STEVEN BRUCE ROWLEY, Applicant-Appellant, v. STATE OF IOWA, Respondent-Appellee.

No. 5-164 / 04-0799Court of Appeals of Iowa.
Filed April 28, 2005

[EDITOR’S NOTE: This case is unpublished as indicated by the issuing court.]

Appeal from the Iowa District Court for Hamilton County, Ronald H. Schechtman, Judge.

Steven Rowley appeals the district court’s grant of summary judgment to the State on his postconviction claims. AFFIRMED.

Daniel Gonnerman of Gonnerman, Owen Stonehocker, L.L.P., Ames, for appellant.

Thomas J. Miller, Attorney General, Kristin Guddall, Assistant Attorney General, Patrick Chambers, County Attorney, and Jay Tiernan, Assistant County Attorney, for appellee.

Heard by Sackett, C.J., and Mahan and Vaitheswaran, JJ.

PER CURIAM

I. Background Facts Proceedings

In June 1996 Steven Rowley was charged with first-degree murder in connection with the death of his wife, Kathryn. Rowley’s motions to suppress were denied. A plea offer was made to reduce the charges to second-degree murder and first-degree robbery, and possibly the trial would be held on the minutes of testimony. Plea discussions continued between the county attorney, Patrick Chambers, and Rowley’s attorneys, Stephan Japuntich and James Fitzgerald, in the office of Judge Allan L. Goode.

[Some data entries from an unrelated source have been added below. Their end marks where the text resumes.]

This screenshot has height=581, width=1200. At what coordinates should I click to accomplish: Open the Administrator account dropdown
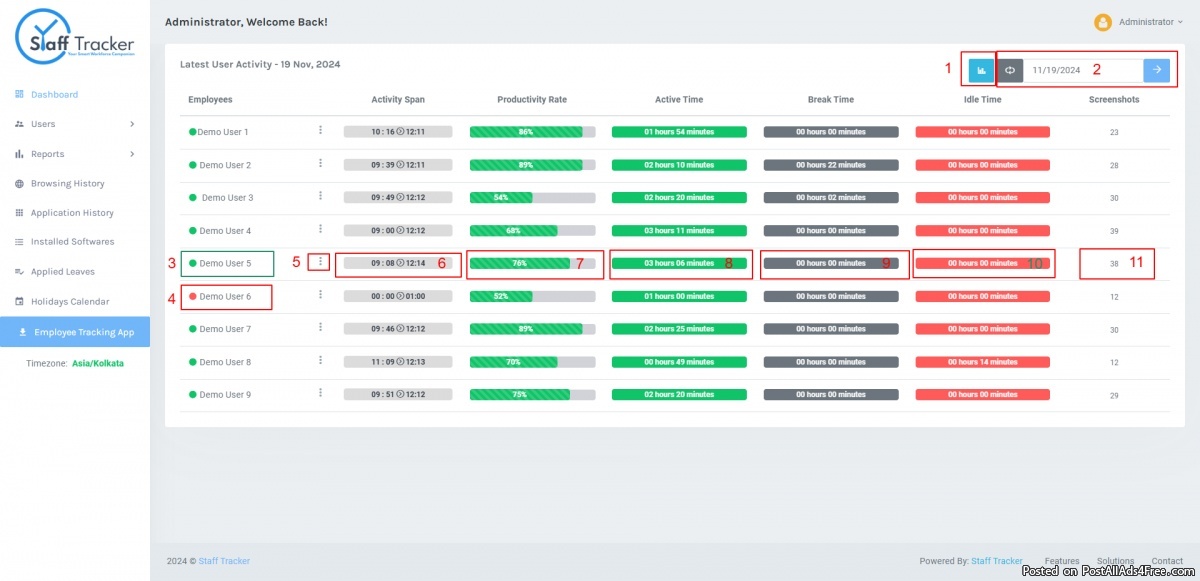[x=1150, y=22]
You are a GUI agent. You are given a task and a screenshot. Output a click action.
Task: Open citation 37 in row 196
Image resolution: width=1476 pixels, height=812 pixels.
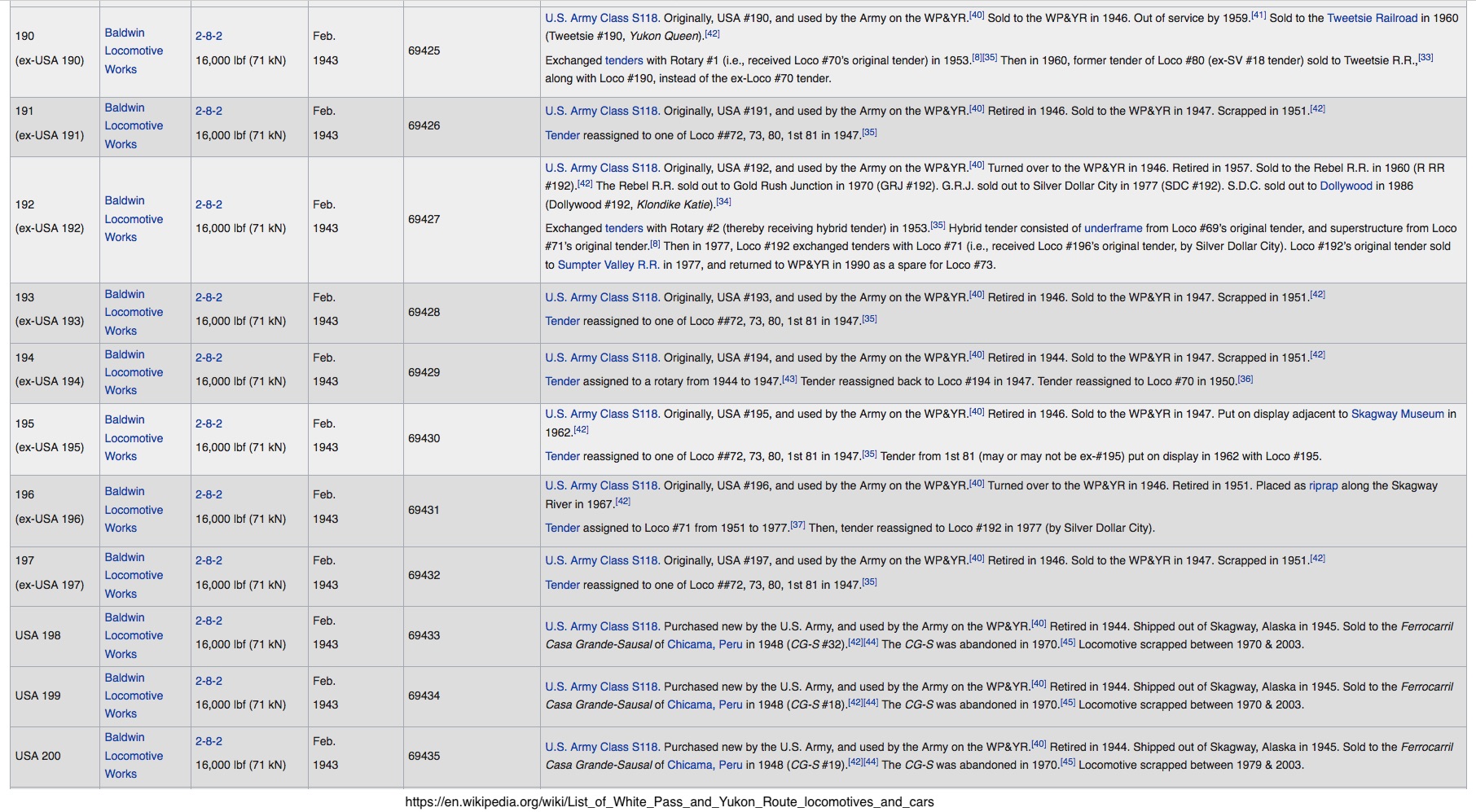(x=797, y=526)
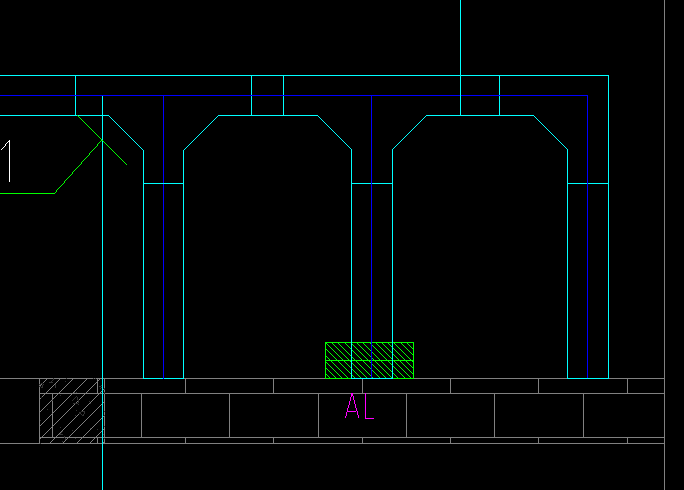Screen dimensions: 684x490
Task: Select the middle column's blue centerline
Action: click(372, 237)
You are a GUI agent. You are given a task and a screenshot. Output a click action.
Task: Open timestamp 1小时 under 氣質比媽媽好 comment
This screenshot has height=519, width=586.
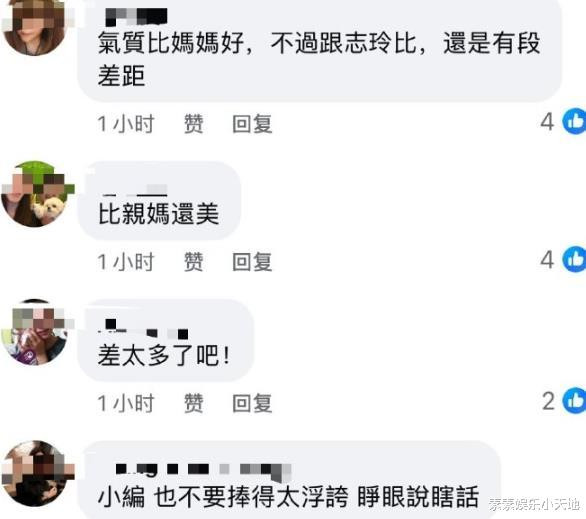(126, 124)
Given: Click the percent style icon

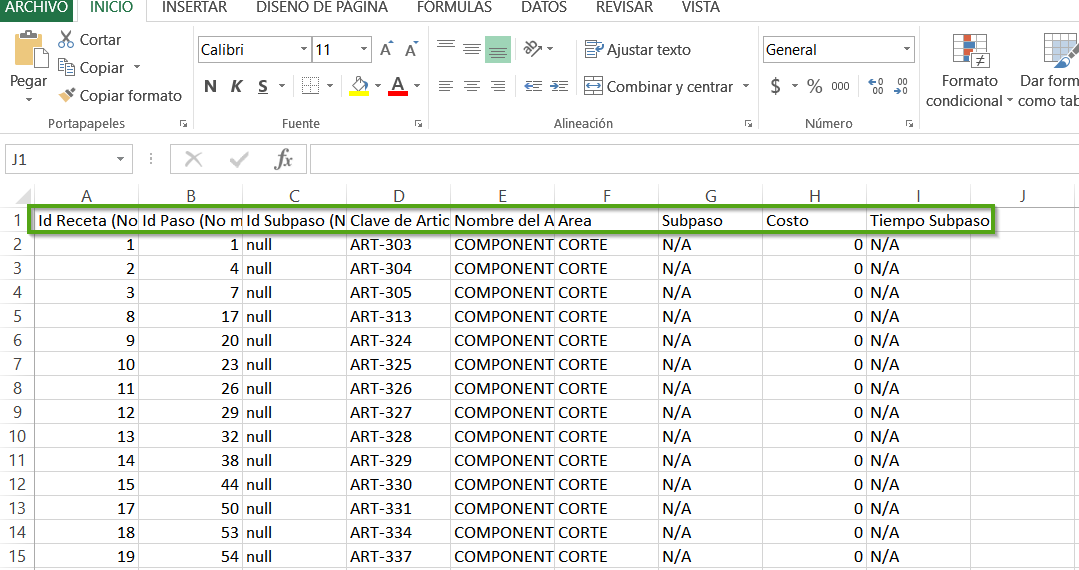Looking at the screenshot, I should point(814,87).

Eventually, Chambers agreed to reduce the charges to second-degree murder and willful injury in exchange for an Alford plea. On the advice of his attorneys, Rowley accepted this plea.

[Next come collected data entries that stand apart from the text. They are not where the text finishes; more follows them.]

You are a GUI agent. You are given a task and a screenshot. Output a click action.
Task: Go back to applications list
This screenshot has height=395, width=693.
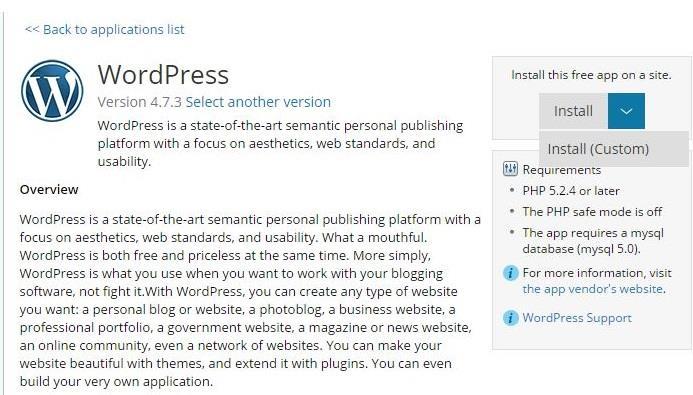(x=105, y=30)
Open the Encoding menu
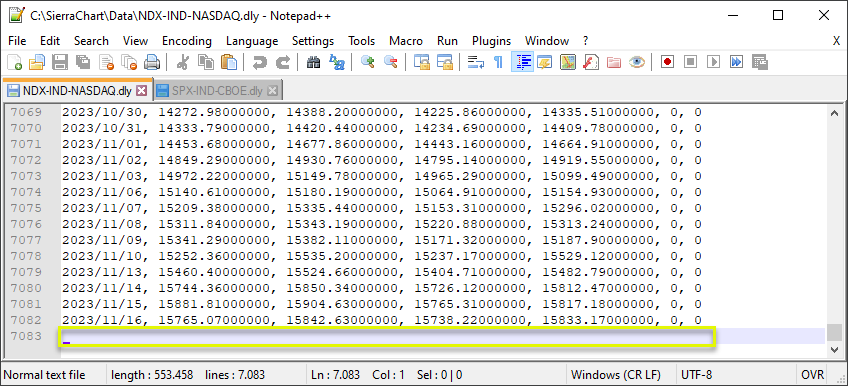The height and width of the screenshot is (386, 848). [187, 41]
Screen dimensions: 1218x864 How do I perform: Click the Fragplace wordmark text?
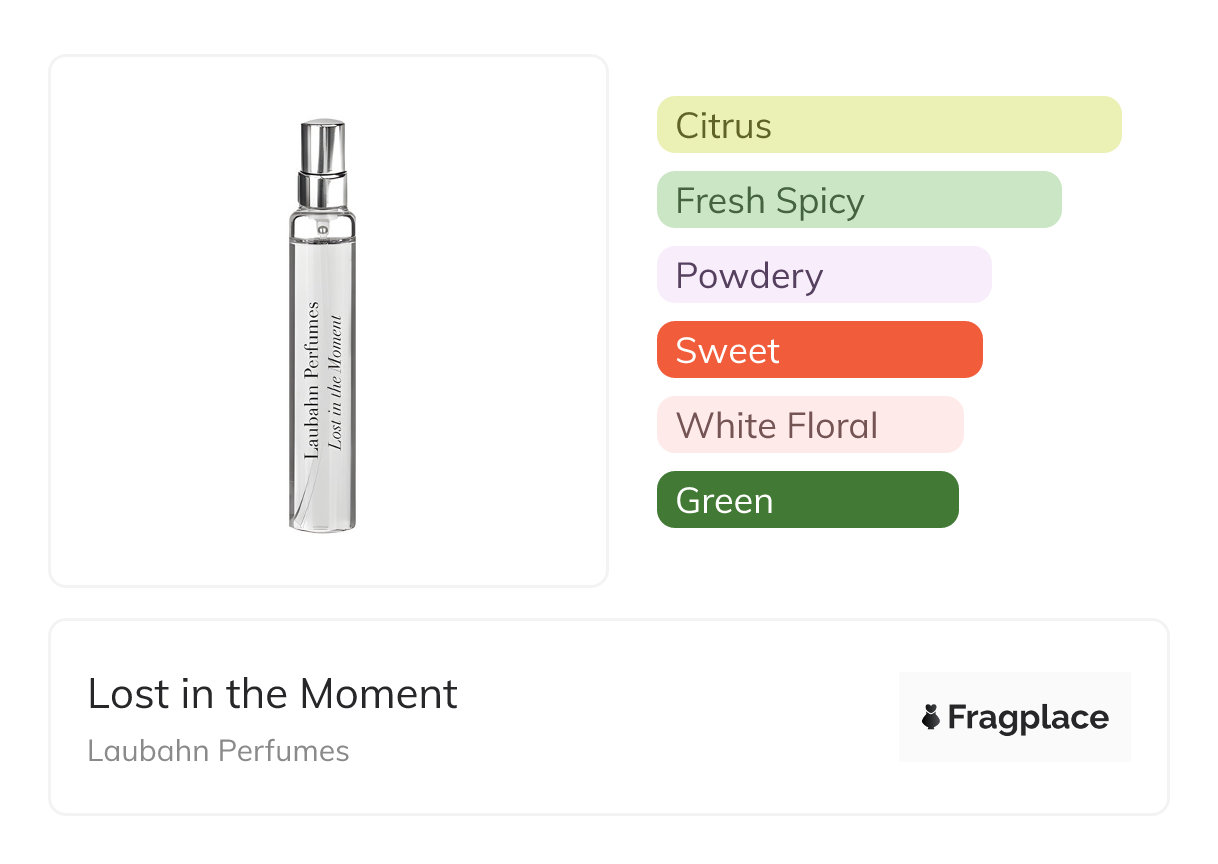click(x=1027, y=718)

Rowley was sentenced to a term of imprisonment not to exceed fifty years on the second-degree murder charge, and a term not to exceed ten years on the willful injury charge, to be served consecutively. He appealed, and his appeal was dismissed as frivolous under Iowa Rule of Appellate Procedure 6.104. Procedendo issued on August 11, 1997.

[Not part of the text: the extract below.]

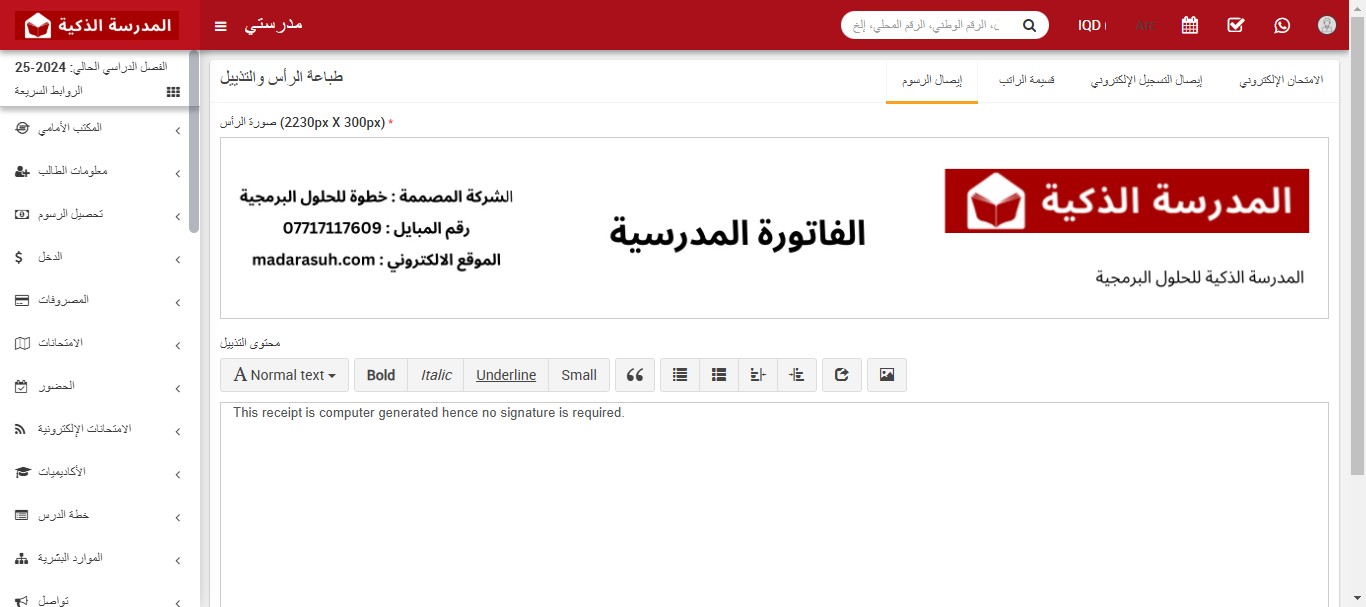Open the calendar from the top bar
Viewport: 1366px width, 607px height.
click(1189, 24)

On July 16, 1998, Rowley filed a “notice of intention” to file a postconviction action. Later, on March 9, 2000, he filed a 102-page pro se application for postconviction relief, claiming in part that Judge Goode was biased against him. Concerning the plea negotiations, Japuntich testified in the postconviction hearing as follows:

Q. What changed that that initial plea agreement didn’t go through? A. We made the plea agreement over the phone in our office in Fort Dodge. Mr. Fitzgerald was there and Greta Truman was there. We went across the street to the courthouse, went into chambers with the Judge, again the three attorneys were up there. We got Pat [Chambers] on the phone.

We recited the plea offer, and this was not on the record. I don’t believe there was any court reporter in there. We were just discussing it.

And then Judge Goode said — asked Pat something to the effect of why would you agree to a trial on the Minutes when you know it’s going to preserve this suppression issue or something of that nature.

And then Pat expressed that he hadn’t understood it to be a trial on the Minutes but a plea.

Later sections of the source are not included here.